El 2 de abril será siempre una fecha que los argentinos recordaremos con profundo pesar, porque en nuestros corazones estará siempre presente la gesta de Malvinas y de los héroes que dieron su vida y aquellos que combatieron en una guerra injusta e inútil. Imagínense o sientan lo que puede ser para quien escribe esta nota que tuvo un hermano, el único, que se fue un 5 de abril y volvió un 20 de junio. No saben lo que era, con solo 21 años, recorrer con mis padres quebrados el largo camino, de 150 metros, de la entrada del Regimiento de Patricios hasta el pizarrón donde estaban escritas las bajas de los soldados. Nuestra alegría podía ser el dolor de otros que leían la baja de un familiar.
No puedo dejar pasar el otro 2 de abril, el de 1976, en el que se daba a conocer el plan económico de la dictadura militar por intermedio de su ministro de Economía: José Alfredo Martínez de Hoz. No recordarlo, no analizarlo, no debatirlo y discutirlo es un hecho que deja abierta una herida muy grande en nuestro aparato productivo y laboral, ya que después de más de 50 años de industrializar el país generando empleo, trabajo y convirtiendo a la Argentina en una potencia regional y mundial, tras el golpe militar del 24 de marzo del 76 se generó el golpe económico más grande de nuestra historia contemporánea.

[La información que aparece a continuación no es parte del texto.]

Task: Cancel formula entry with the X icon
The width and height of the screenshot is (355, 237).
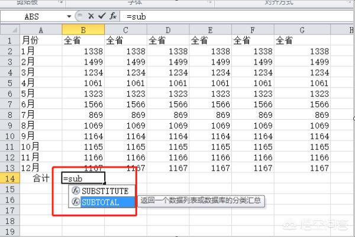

Sí, el 2 de abril del 76, durante la dictadura, se comenzó a exterminar todo lo logrado por gobiernos democráticos y militares que, hasta esa fecha, habían apostado con sus variantes ideológicas respectivas a cuidar el empleo y el desarrollo como ejes del bienestar de la sociedad, hay que recordar que fue el General Mosconi que en un gobierno civil creó el nacionalismo petrolero a partir de YPF y que en un gobierno de facto del General Lanusse creó Aluar.
Por eso no tenemos que dejar el tema Malvinas como un hecho aislado de una realidad del momento decadente que vivía el Gobierno de aquel momento, sino que hubo un 2 de abril precursor que tal vez haya llevado, después del desastre social y productivo que había generado, a tomar la decisión nefasta de ir a una guerra para sensibilizar al pueblo.

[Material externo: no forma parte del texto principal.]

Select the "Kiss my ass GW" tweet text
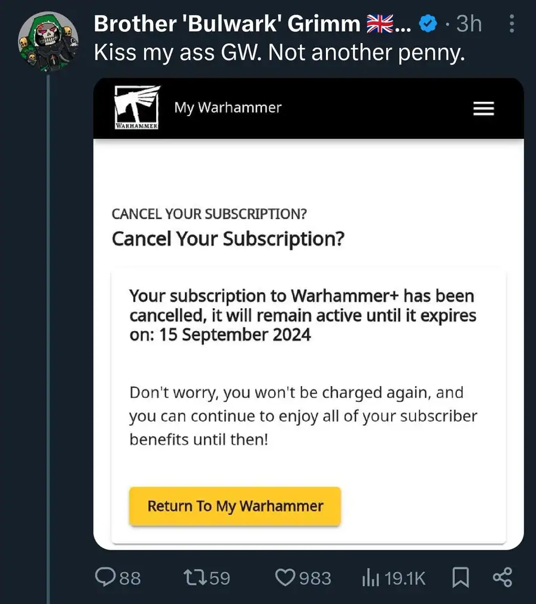The image size is (536, 604). pos(279,54)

Debemos tener memoria, pero también presente, no puede ser que después de 50 años siempre nos digan “lo anterior fracasó”, no puede ser ni podemos permitir como sociedad que, por impericias dirigenciales, por malos procedimientos, por personajes que nos dejan de gustar o porque no nos gustaron nunca, los modelos productivos, prefiero llamarlos así y no económicos, se cambien radicalmente.
Sería bueno que la población en su conjunto empiece a tener en claro qué quiere y cómo va a ser el futuro de nuestro país, no vamos a salir de las crisis sin un plan estratégico a largo plazo que sea diseñado por todos los sectores sociales, incluidos los frentes políticos. Porque una vez confeccionadas las leyes, las medidas y el rumbo de la economía no podrán apartarse de ello. Todos los países que se desarrollaron empezaron así y la Argentina tuvo en 1972 “La Hora del Pueblo” donde “todos” estuvieron y firmaron los acuerdos logrados que debería llevar adelante el próximo gobierno que ganara las elecciones durante la presidencia de Lanusse.

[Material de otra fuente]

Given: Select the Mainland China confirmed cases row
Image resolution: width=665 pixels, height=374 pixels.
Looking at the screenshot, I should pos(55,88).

Para no tener más dos 2 de abril, me olvidaba que también ese día en 1991 empezó la convertibilidad, ¿no habrá llegado el tiempo de exigir?, si para todos los gobiernos de los últimos 50 años el que estuvo antes no sirvió y el que vendrá tampoco sirve y todos fueron o serán un fracaso, ¿no será el momento de juntar las propuestas y los puntos que han sido un éxito desechando los que sí fueron pésimos como la desindustrialización, la inflación, el déficit fiscal y comercial, la emisión monetaria, el exceso de empleo público y tantos otros daños y lograr un gran consenso “propoblación” de una vez y para siempre que nos permita ser “el país que debemos ser”?
Porque las políticas y las medidas de producción y trabajo, no sólo las diseñan los gobiernos, sino que además las debe convalidar la sociedad.